50mm Heroes

Everyone and their aunt made a 50mm enlarger lens. And if you use a 50mm enlarger lens, you have to ask: why not use one of the hundreds – nay, thousands – of standard 50mm taking lenses, which everyone’s aunt and uncle made too? Adding to the excitement, we even find the odd wide angle projector lens in this focal length, and a sprinkling of long cine projector lenses. To say that a photographer is ‘spoilt for choice’ at this focal length is an understatement bordering on farce.

Before we attempt to answer, we have the advent of mirrorless cameras to thank for even being able to address this topic. Most 50mm enlarger lenses have focal-flange distances of around 45mm, which simply didn’t allow them to be focused beyond the extreme macro range on DSLRs. Many have been tested for this application (commonly reversed) and verdicts were reached.

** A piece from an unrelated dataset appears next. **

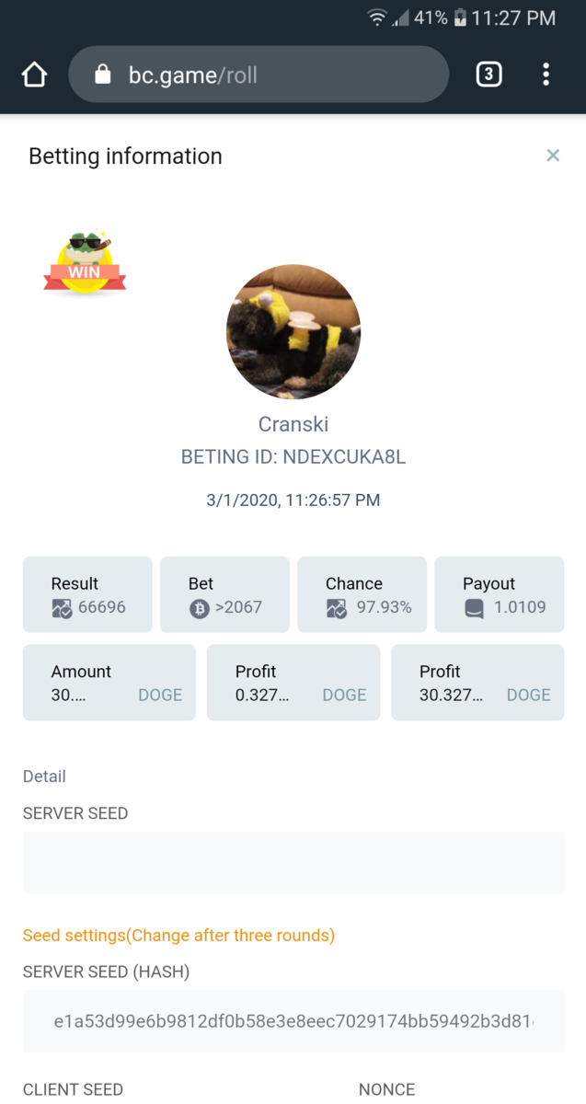Tap the chart icon in Chance card

coord(336,608)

However, Delta explores their properties as general-purpose video and stills lenses, with an eye on their field flatness, sharpness, drawing style, flare behaviour, bokeh, starburst rendering, etc – and it’s on this basis that we want to single out a few lenses worthy of discussion. First, let’s get one question out of the way: are 50mm enlarger lenses sharp?

The Sharpness Masters

Disappointingly, at long distance – by comparison with a typical modern f1.4 prime – not really, especially at wide apertures.

— FACTS

However, at working distances under 1m, where even modern primes tend to suffer something of a performance downtick, enlarger lenses come into their own, especially at the smaller apertures required to work effectively in this range. If we set aside the fact that the shorter enlarging lenses have smaller images circles and tight Extensions unsuitable for tilt and shift movements, and often suffer somewhat from vignetting until they hit f5.6, they are usually built for higher resolution than longer focal lengths. In fact, the majority of enlarger lenses scoring ‘Gold’ in the Hall of Fame are 60mm or less. Outstanding among these, in alphabetical order, are:

Fujinon EX 50/2.8
Minolta CE 50/2.8
Nikon EL 50/2.8 N
Rodenstock Apo-Rodagon-N 50/2.8
Schneider Apo-Componon Makro-Iris 60/4

Schneider Componon-S 50/2.8 [16828]

Also excellent, but narrowly failing to make the shortlist, are the later Leica Focotar 50/4.5 models and Rodenstock Apo-Rodagon 45 (both superb near-field, but quickly deteriorating at longer range); the earlier (pre-N) Apo-Rodagons (not quite as well corrected as the N); all the other Schneider 50mm Componons (the 1960-70 models draw well but aren’t quite sharp enough, and the 1980s models have gruesome bokeh).

There are other competent 50mm lenses that don’t have obvious weakness, but don’t scale the peaks of excellence of the shortlisted six – here worthy of mention are the Hoya Super-EL, Meopta Meogon, Rodenstock Rodagon, the later Agfa Color-Magnolars – maybe even the Taylor Hobson Ental II – all of which render nicely and are workably sharp.